Unpack the Hack: 1 Design a Future-Ready Workshop
As I read this first chapter, one of the first things I loved about the book is the fact that each chapter is broken down into consistent parts that make it a very reader-friendly resource. Each chapter includes:
- The Problem
- The Hack
- What You Can Do Tomorrow
- A Blueprint for Full Implementation
- Overcoming Pushback
- The Hack in Action
- Supplementary Resources (accessed through QR codes)
As Stockman seamlessly integrates design thinking with the writing process, I realize that writing and STEM learning are a natural fit. Although this is going beyond the traditional Lucy Calkins or Nancy Atwell writing workshop approach, recreating the writing workshop will help foster future-ready writers that create far more than words on a page.

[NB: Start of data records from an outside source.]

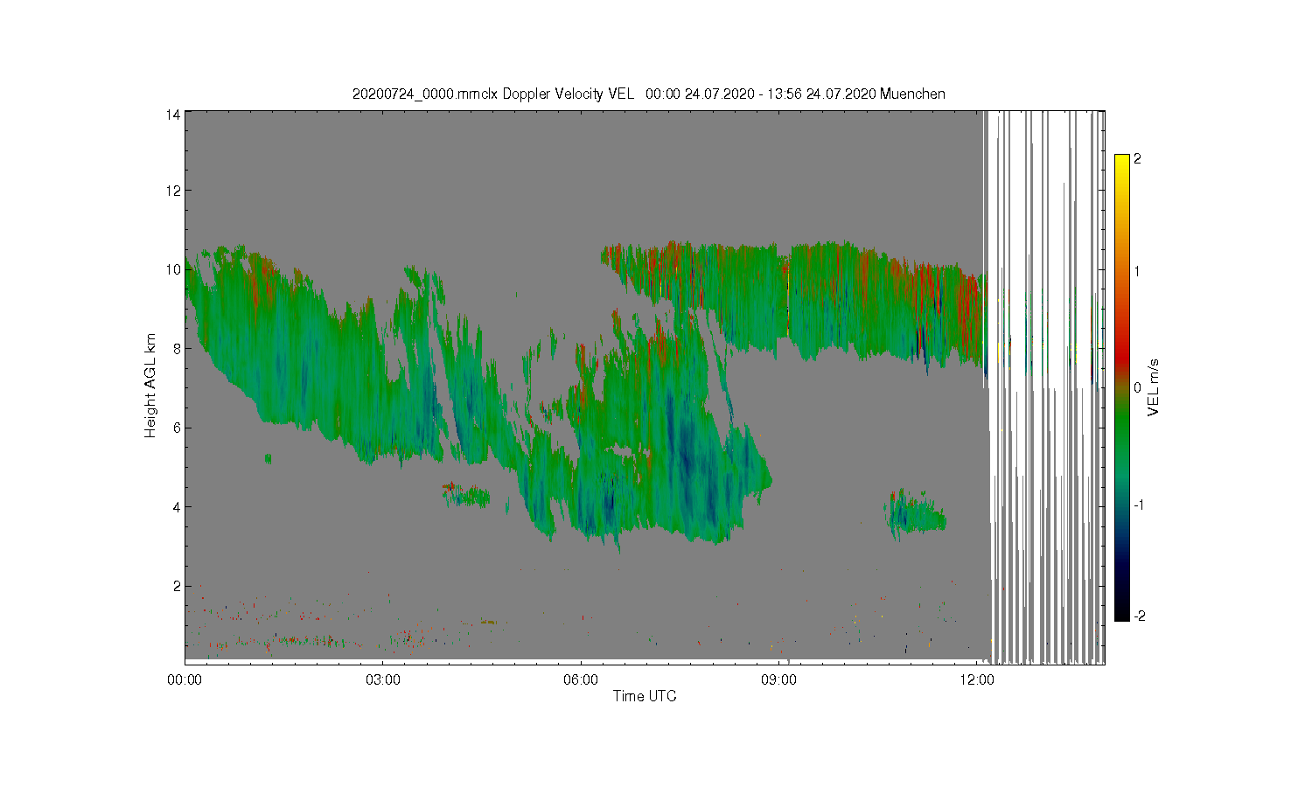
Task: Click the 03:00 time axis label
Action: (382, 679)
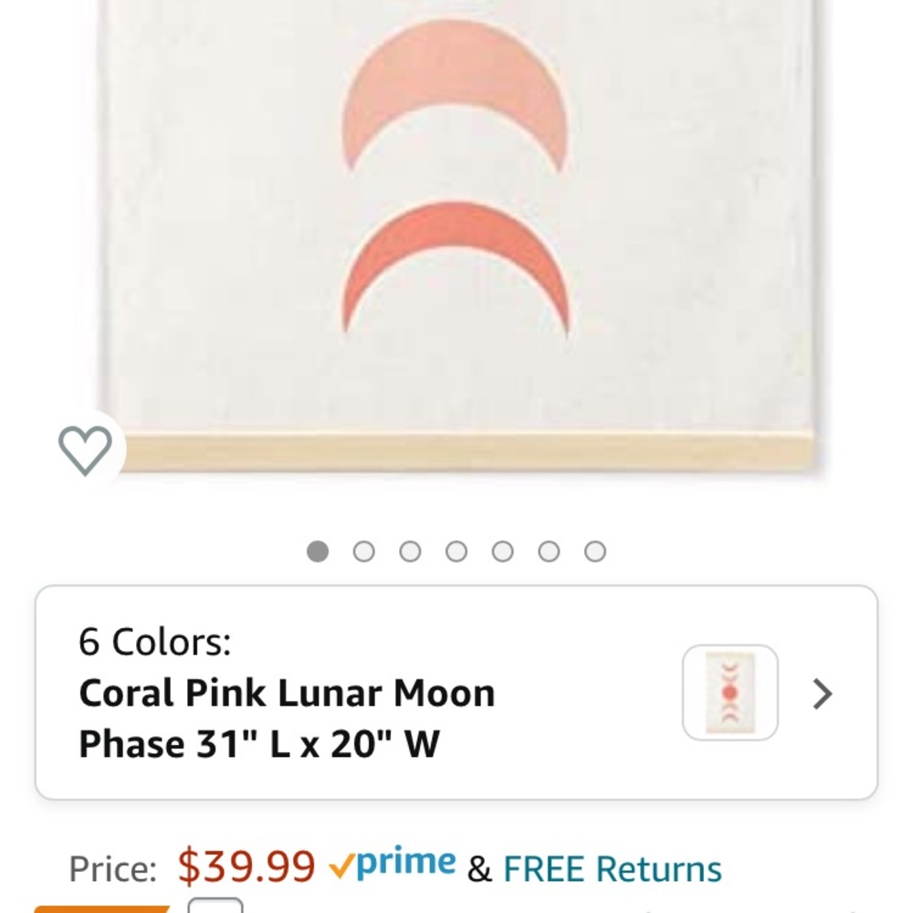Select the fourth carousel dot
The width and height of the screenshot is (913, 913).
[457, 551]
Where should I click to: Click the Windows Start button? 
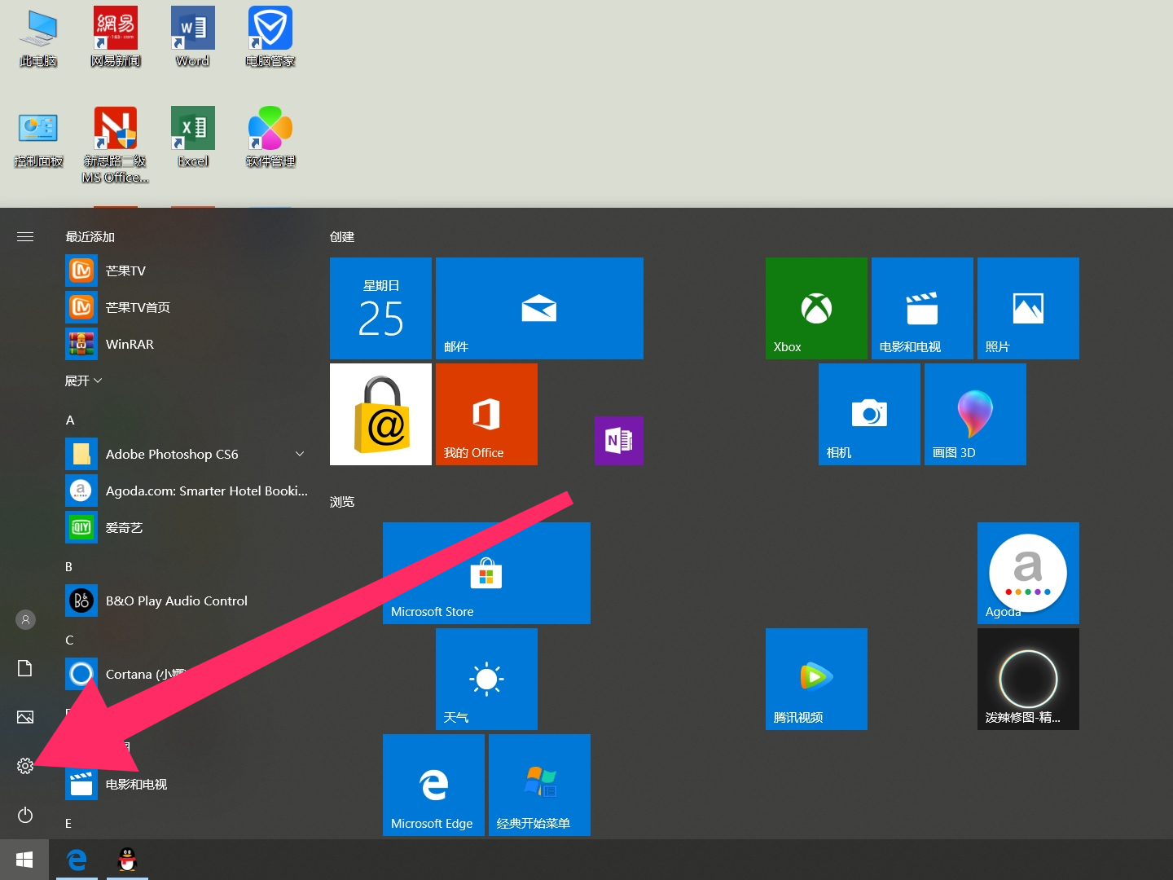(24, 860)
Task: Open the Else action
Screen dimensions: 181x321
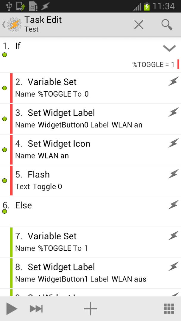Action: (x=91, y=212)
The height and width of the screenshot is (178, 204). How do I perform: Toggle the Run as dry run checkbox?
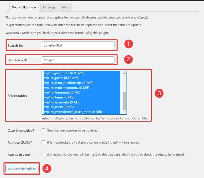pos(43,154)
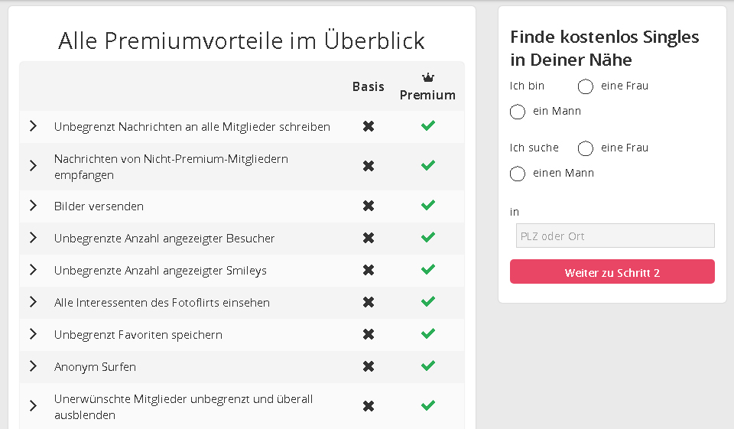Choose 'eine Frau' under Ich suche

(x=586, y=148)
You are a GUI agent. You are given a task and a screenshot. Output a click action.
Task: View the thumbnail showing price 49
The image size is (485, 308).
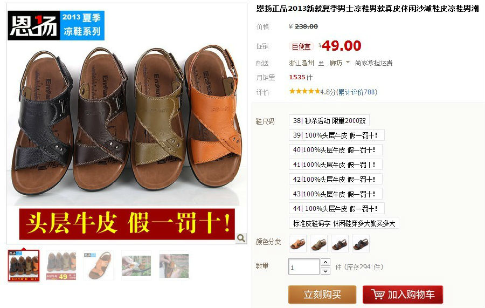(61, 265)
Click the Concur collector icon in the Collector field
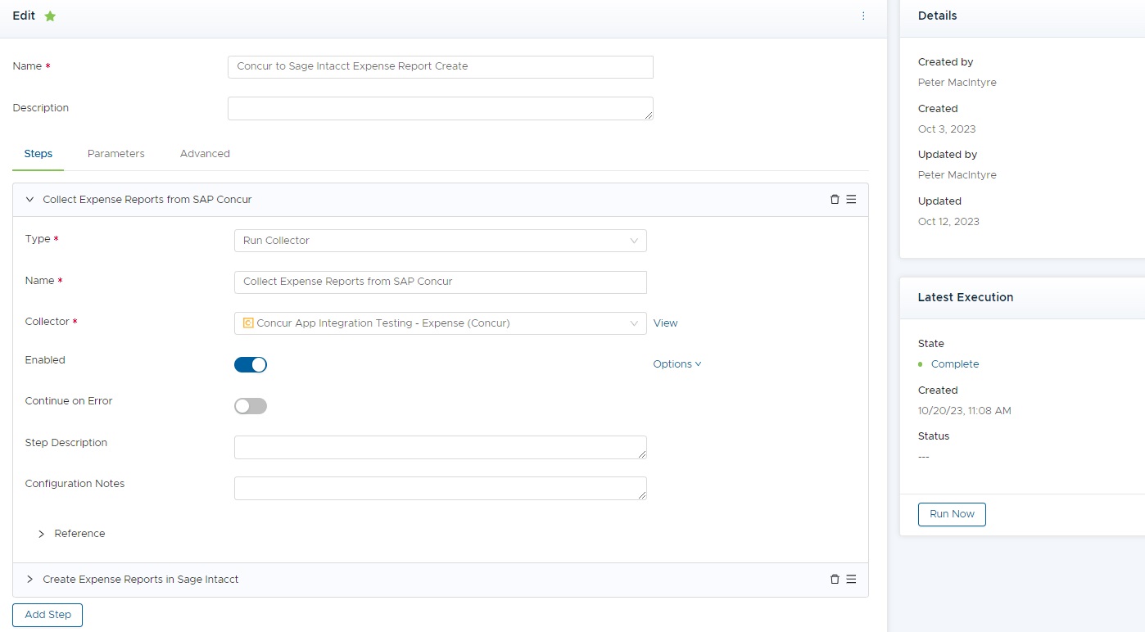The width and height of the screenshot is (1145, 632). click(248, 323)
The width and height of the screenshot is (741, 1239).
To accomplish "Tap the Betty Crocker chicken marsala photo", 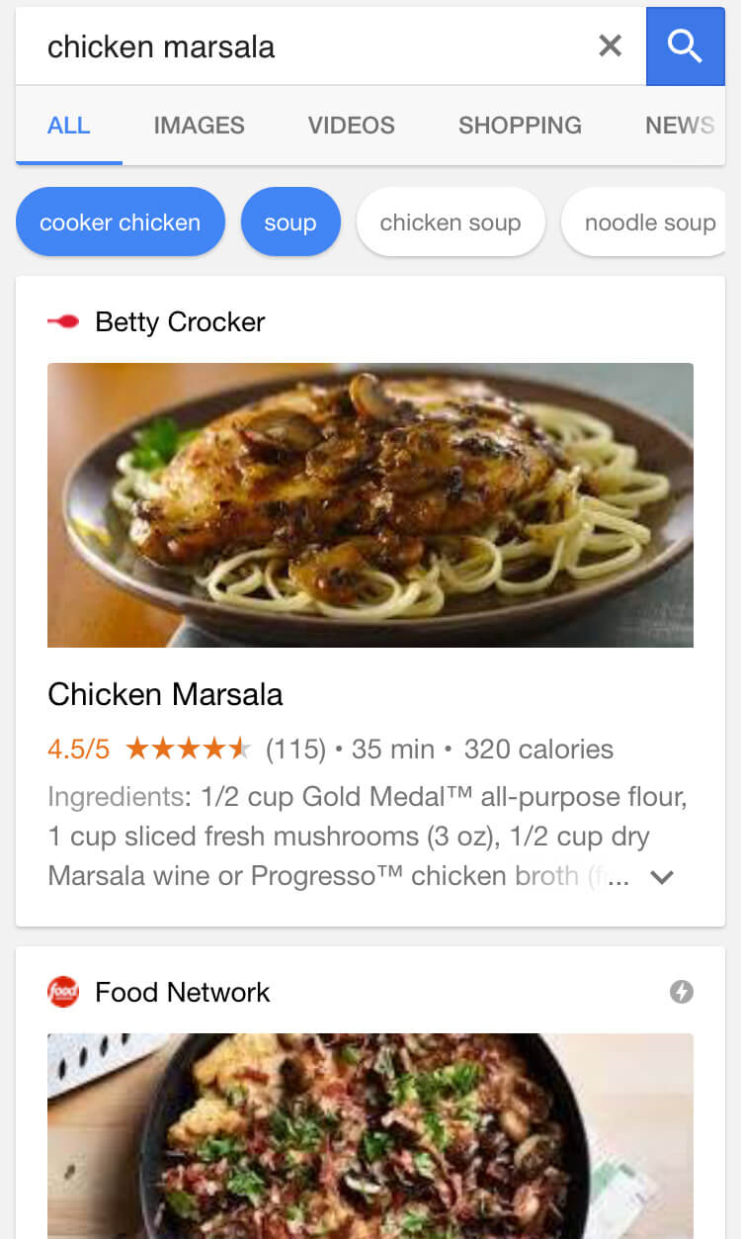I will (371, 504).
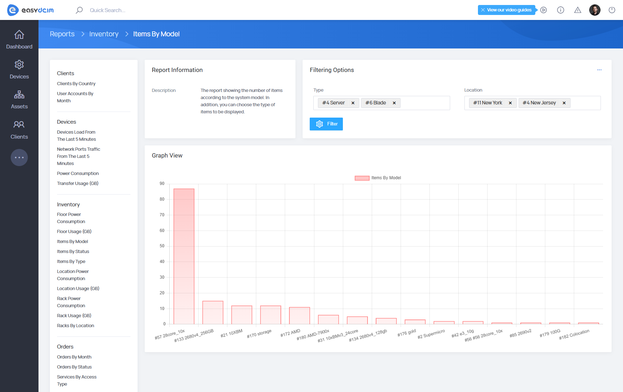The width and height of the screenshot is (623, 392).
Task: Open the Location multi-select field
Action: (x=585, y=103)
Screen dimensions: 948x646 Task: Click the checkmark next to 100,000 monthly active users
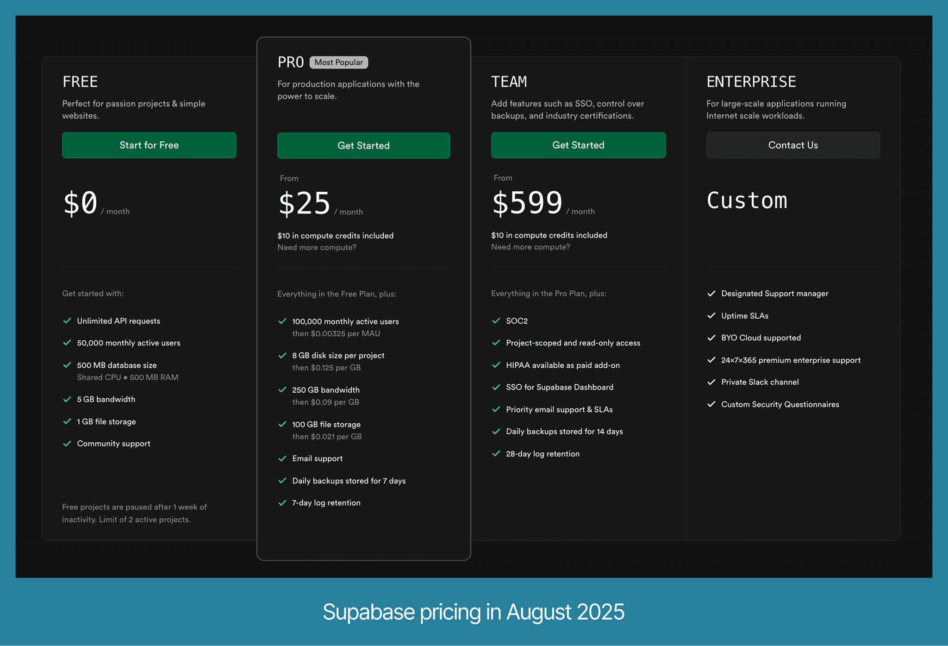click(282, 321)
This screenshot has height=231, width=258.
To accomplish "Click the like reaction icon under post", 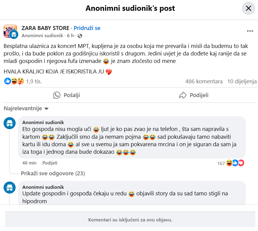I will click(7, 81).
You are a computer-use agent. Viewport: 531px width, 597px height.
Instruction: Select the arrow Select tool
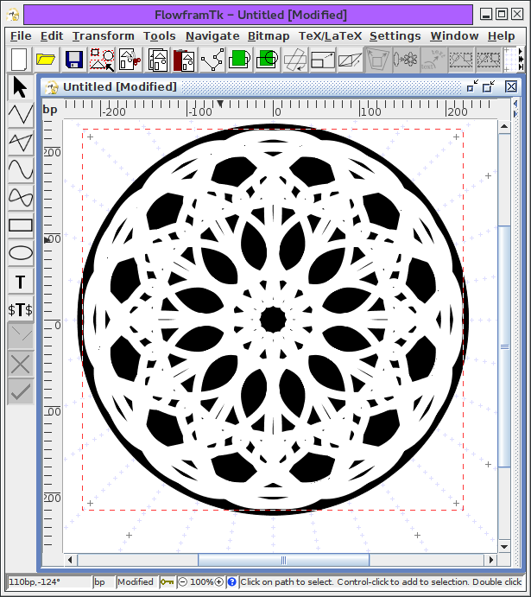pyautogui.click(x=21, y=87)
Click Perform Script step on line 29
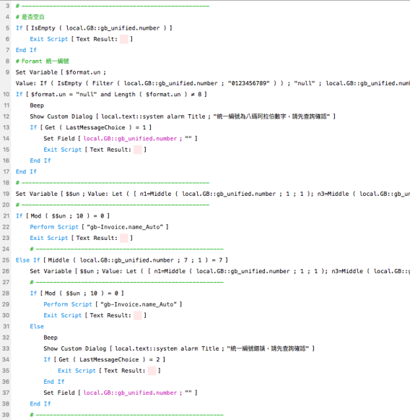This screenshot has width=410, height=420. [113, 304]
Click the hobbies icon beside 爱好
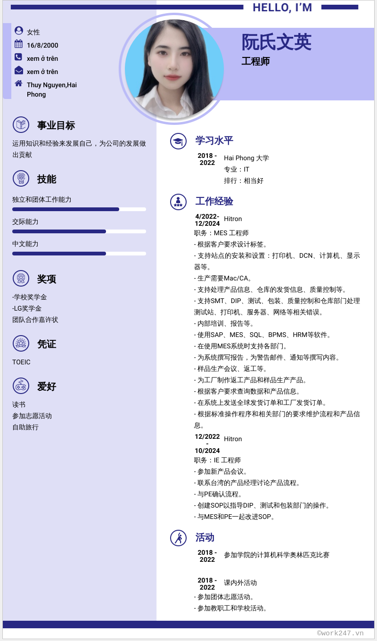 tap(21, 386)

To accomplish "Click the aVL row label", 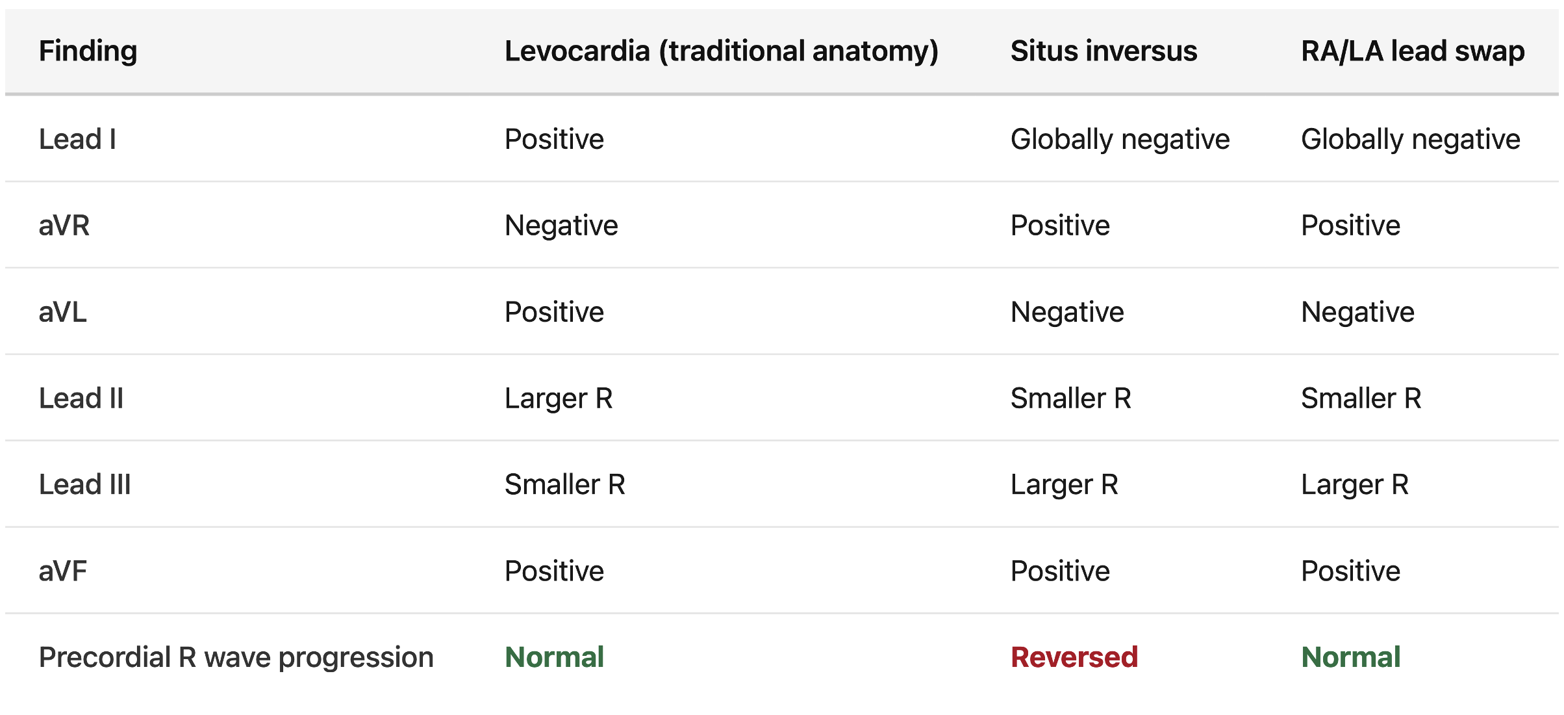I will click(62, 312).
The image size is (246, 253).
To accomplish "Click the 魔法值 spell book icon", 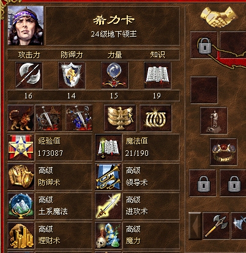I will click(x=108, y=147).
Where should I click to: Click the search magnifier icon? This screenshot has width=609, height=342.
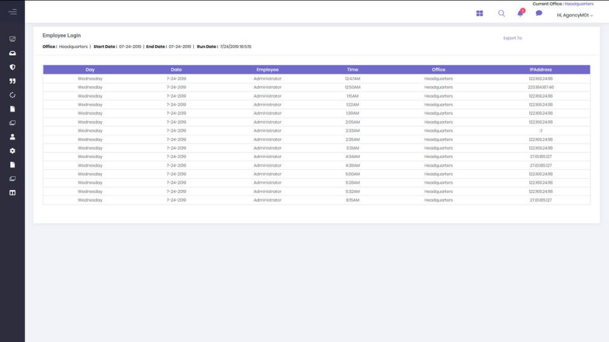coord(501,13)
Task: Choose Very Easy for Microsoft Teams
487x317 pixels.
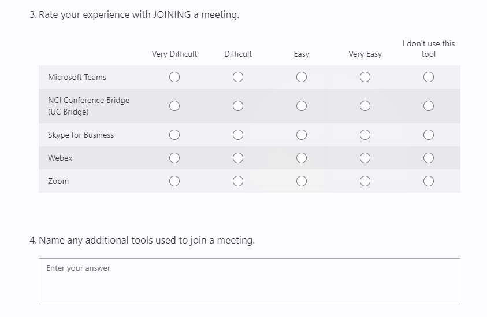Action: point(365,77)
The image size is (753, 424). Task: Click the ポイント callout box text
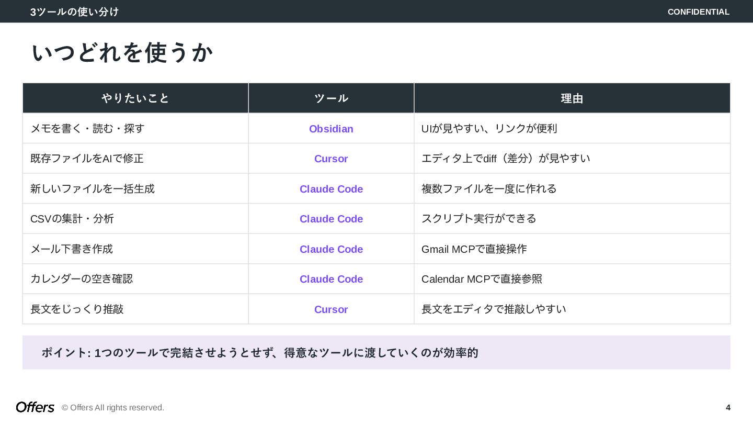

Some of the biggest takeaways I took from the first hack include:
- Practice empathy; help young writers define their interests, and share their expertise
- Position yourself as a design thinker
- Ask for targeted feedback from your writers
- Assess a writer’s progress frequently throughout the process (instead of evaluating completed drafts)
- Great writers know their readers
- Let writers choose additional mediums and modalities for their work
Giving children (especially kindergarteners) the ability to express themselves in writing using loose parts really makes sense. The part of this chapter that mentions Pam using loose parts to have her writers share their strengths with their classmates is so perfect for kindergarten writing at the beginning of the year. The majority of the children in my class are not ready to take on writing about themselves at the beginning of the year with the traditional pencil/paper methods. Giving children the ability to use loose parts to build their thinking allows for every writer in the room to recognize the teacher in each of them, rather than the teacher being at the center of the workshop.
As a kindergarten teacher, I know from experience that my students struggle with picking up a pencil and printing their name on their first day of school portrait drawings each year. “Do your best, and draw what you look liked today.” Even though I encourage my students, and tell them we are all artists, so many five year olds are just not ready to take on print yet, let alone know how to hold a pencil. Building comes naturally for little hands, and using loose parts can allow for all children, even English language learners, to give them confidence to name their strengths in a detailed manner. Some of my students do have a grasp on beginning sounds, so encouraging them to label their parts would be a great next step to encourage children that are ready for it…which leads me to the next hack!
Unpack the Hack: 2 Recognize and Engage the Maker in Your Midst
In the second chapter, Stockman shares the ways that creating a maker-mindset writing workshop enhances the quality of writing that students produce.
Some of the biggest takeaways I took from the second hack include:
- Encourage students to use their making interests to fuel their writing
- Challenge writers to be reflective of their work
- Document writer’s making and writing learning
- Let children draft on index cards or sticky notes so they can treat the text like loose parts
Now I know a lot of you may be reading this, and starting to think I’m crazy and eliminating all parts of my writing center to create a Makerspace – and I’m here to say that’s not the case! I think both need to coexist. My district uses the Lucy Calkins writing program, and I still plan to teach my required curriculum this year; but I am going to be teaching writing with a maker’s mindset.
We do a lot of books in our in the second half of the year, and I see the pride my writers have in their work. They are so proud of their finished product, and they are amazed at their progress in learning. With each book we create together, I see the growth that takes place in each child. From barely being able to write their name, or draw a self-portrait at the beginning of the year, to creating stories to share their learning.
We document our learning as we explore units on the five senses, polar animals, weather, insects, ocean animals, and so much more. We explore and learn through hands-on learning centers, we research as we read books during our whole group and small group reading times, and investigate through guided experiments. I keep thinking how naturally my writing units will fit with our Makerspace, and how my students can draft with loose parts, or build their learning with STEM bins. The possibilities are endless and I can’t wait to see how my young writers will continue to impress me this year as we redesign our writing workshop together!